Mothers Are Role Models

mothers are role modelsWhen I just had my three sons, I saw myself as their blueprint of Woman and I wanted them to think that women are good, but when I had my daughter I learned pretty early on that ‘women are good’ was the most important thing I could teach her. Mothers are role models for their daughters in a profound way. I saw that my daughter’s greatest need was to respect me; that in me she saw her future self and she wanted it to be something worth growing up for. In her case, I knew I was the most important role-model in her life.

We have rather different hopes for our girls and boys don’t we? We hope our girls will grow up unafraid of men, confident and able to hold their own, and we hope our boys will grow up respecting women. Which just shows clearly what kind of society we live in.
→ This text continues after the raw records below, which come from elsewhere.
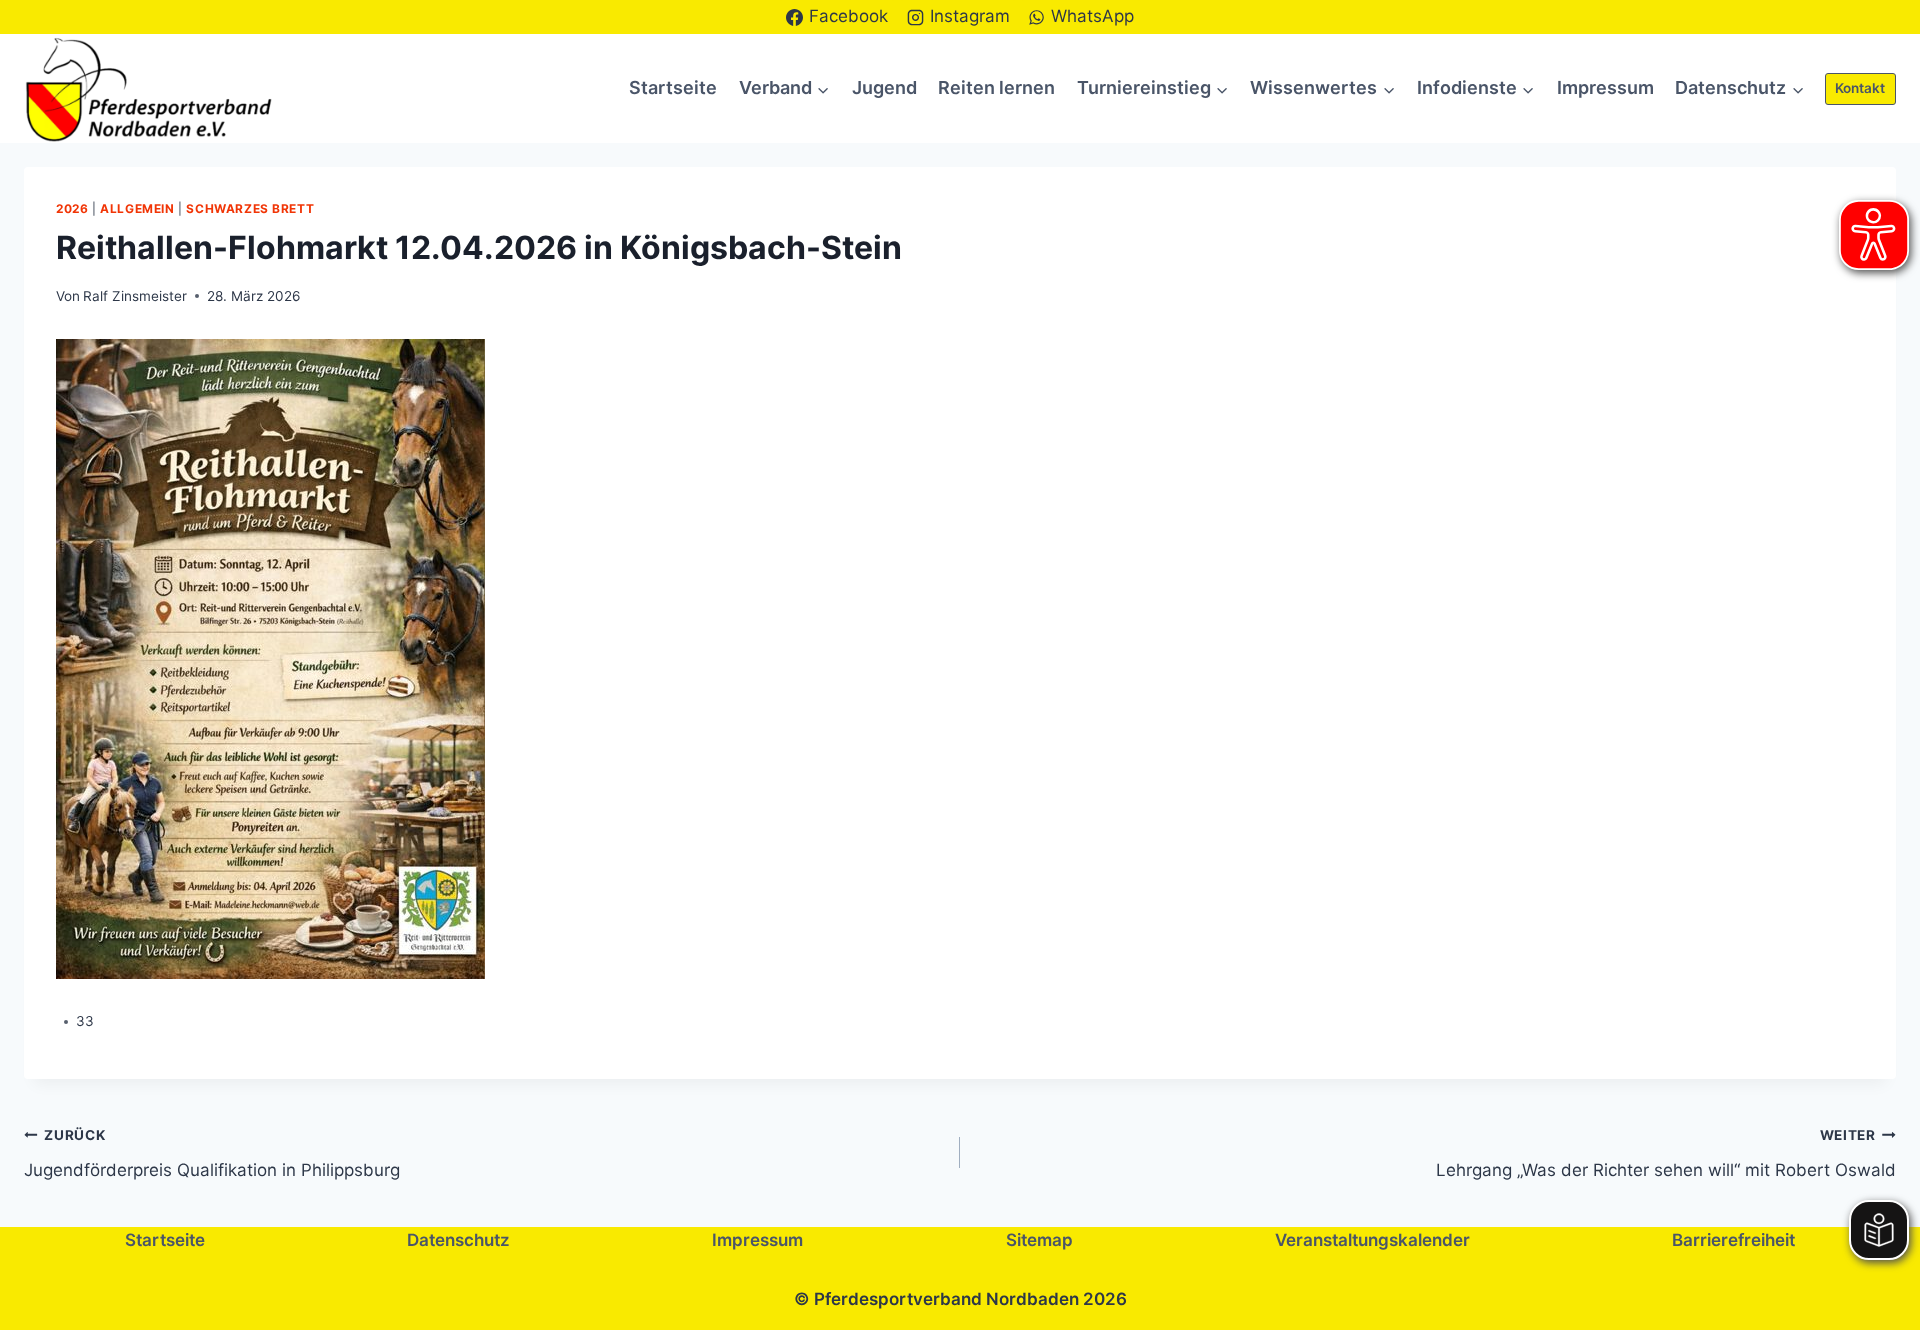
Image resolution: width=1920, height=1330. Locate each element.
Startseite (673, 87)
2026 (72, 208)
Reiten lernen (996, 87)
At the risk of giving myself a pat on the back (something women shouldn’t do and I’m now obviously scared everyone will think me arrogant) I think that my boys have grown up with a great female influence throughout their childhoods. They have grown up sandwiched between two females, the oldest and youngest members of the family, so thank goodness me and my daughter are both such cool fab examples of the species.

Looking at my nearly grown-up sons and daughter now it’s very clear that they all automatically assume that women are good, in the sense that my daughter has no insecurities about being one, and my sons view women as human beings, not as a lesser species. And looking back over their childhoods, I think they have reached this view through all the things I did that I wasn’t meant to do; exhibiting the attitudes that you are not meant to have if you want to live up to the accepted mother role in our society.
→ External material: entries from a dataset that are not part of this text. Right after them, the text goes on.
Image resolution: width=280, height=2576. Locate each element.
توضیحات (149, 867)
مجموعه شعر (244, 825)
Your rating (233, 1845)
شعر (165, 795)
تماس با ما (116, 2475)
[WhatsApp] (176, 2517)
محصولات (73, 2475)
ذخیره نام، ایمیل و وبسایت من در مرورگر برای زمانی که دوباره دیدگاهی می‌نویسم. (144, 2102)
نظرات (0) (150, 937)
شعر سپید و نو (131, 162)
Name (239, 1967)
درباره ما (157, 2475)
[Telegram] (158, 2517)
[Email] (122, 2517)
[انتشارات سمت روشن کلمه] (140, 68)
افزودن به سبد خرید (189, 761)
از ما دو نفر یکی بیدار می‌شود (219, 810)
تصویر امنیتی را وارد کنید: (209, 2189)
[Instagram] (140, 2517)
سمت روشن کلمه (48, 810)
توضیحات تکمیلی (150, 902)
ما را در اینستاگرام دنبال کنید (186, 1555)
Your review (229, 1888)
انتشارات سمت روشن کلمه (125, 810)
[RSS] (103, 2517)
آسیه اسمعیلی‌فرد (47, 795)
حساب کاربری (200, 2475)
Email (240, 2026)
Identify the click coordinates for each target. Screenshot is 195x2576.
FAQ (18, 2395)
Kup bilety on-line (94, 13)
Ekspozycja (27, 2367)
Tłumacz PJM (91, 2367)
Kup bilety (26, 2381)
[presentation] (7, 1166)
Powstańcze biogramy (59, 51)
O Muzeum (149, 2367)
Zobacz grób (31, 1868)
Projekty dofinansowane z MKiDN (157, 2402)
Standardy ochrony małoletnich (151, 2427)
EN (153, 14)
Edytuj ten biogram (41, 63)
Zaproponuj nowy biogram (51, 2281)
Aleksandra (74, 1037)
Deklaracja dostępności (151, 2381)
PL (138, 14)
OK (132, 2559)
When my children were little, they were the most interesting thing in my life for a while (so far, so good), and then little by little, (sometimes guiltily) I reverted back to being more interested in my own life than anyone else’s. But I am glad now that I resisted the pressure to focus exclusively on their needs, and stood up for my own. I’m glad I invested my energy in my own journey and let them manage theirs. I’m glad I never lectured them with my own values, but let them discover their own.

I’m glad I showed them a lot of trust and let them get on with it, not because I genuinely trusted them, but because I only have the energy to manage one life, not four extra ones. I am glad that my worries and insecurities along the way have mostly been about my own life, and I haven’t had much worry and anxiety left over for theirs. I am glad that my instinctive urge has always been to grow and develop as a person, and that takes up so much energy I haven’t had much left over to grow them too.
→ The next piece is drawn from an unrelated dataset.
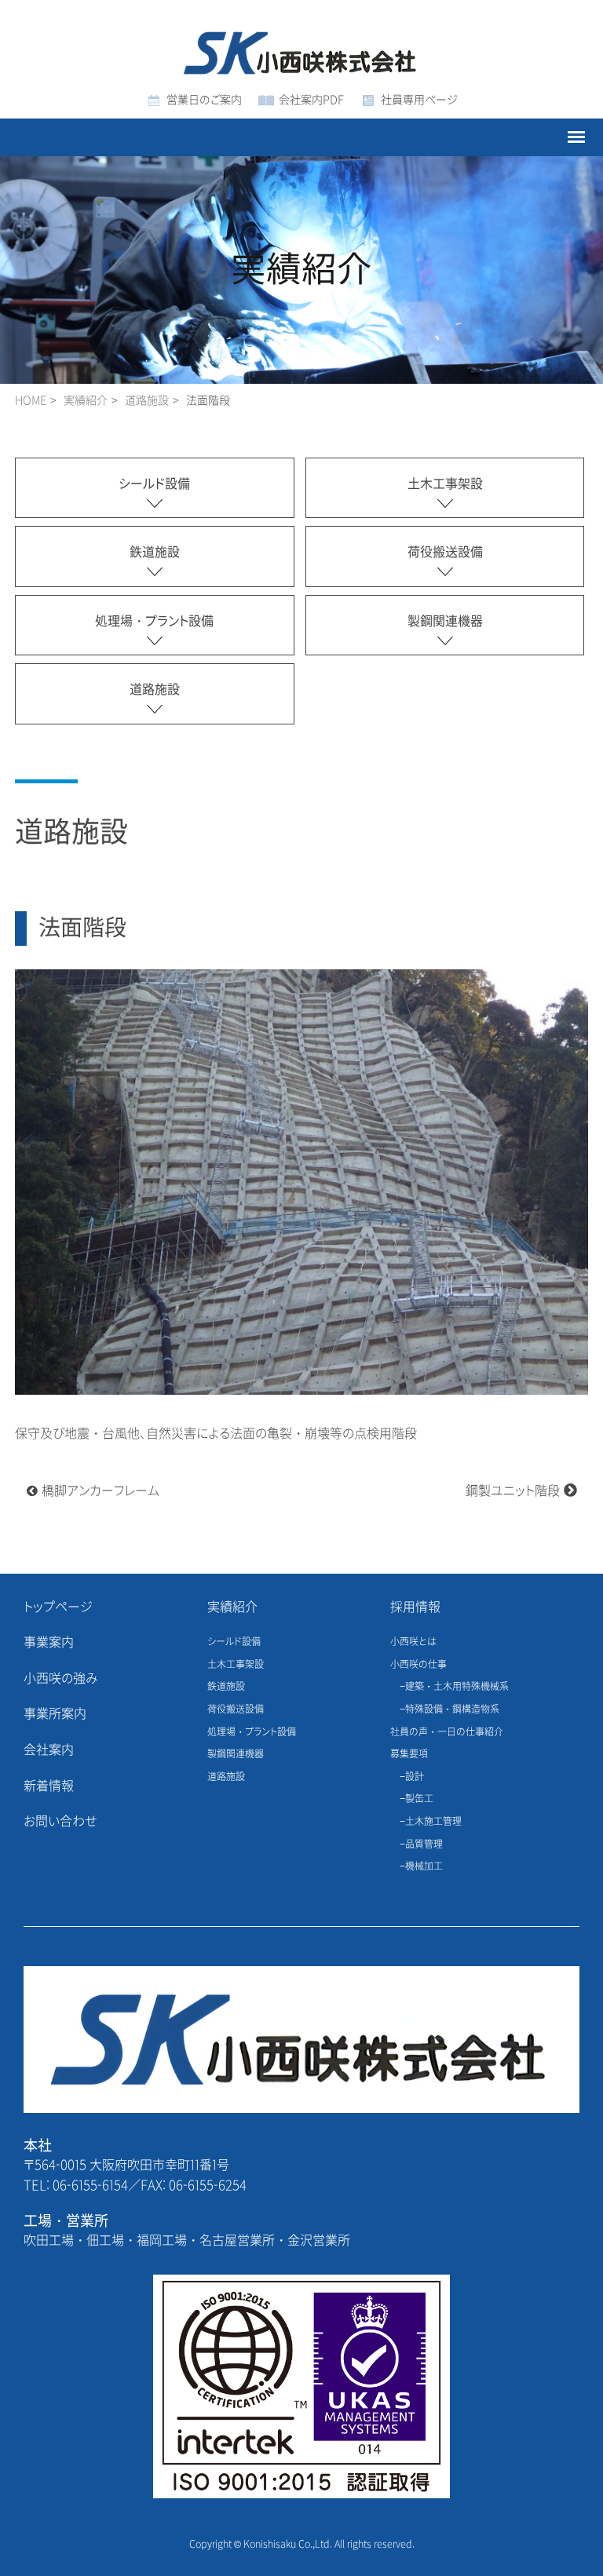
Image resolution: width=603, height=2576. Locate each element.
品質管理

I am glad that my daughter has a role model who is imperfect and doesn’t care. I am glad that she sees me fail, get down and then pick myself up again. And I am glad she sees a model of someone who does not sacrifice her own life in the service of others.

I have resolutely remained my imperfect self throughout my kids’ childhoods, and have managed to resist twisting myself into all the contortions it would have taken to turn myself into society’s idea of what a mother should be. Sometimes I read about the ways we mothers are expected to have so much cloying involvement in our children’s lives and wonder how we can expect boys to grow up respecting women as people, rather than as lesser beings put on this earth to serve them, if we are supposed to invest that much energy in our children?

It’s not through the level of our involvement  in our children’s lives that they learn, so much as in watching us manage our own. We mothers should be boldly, confidently, irreverently, imperfectly ourselves. Mothers are role models and both our daughters and our sons are watching.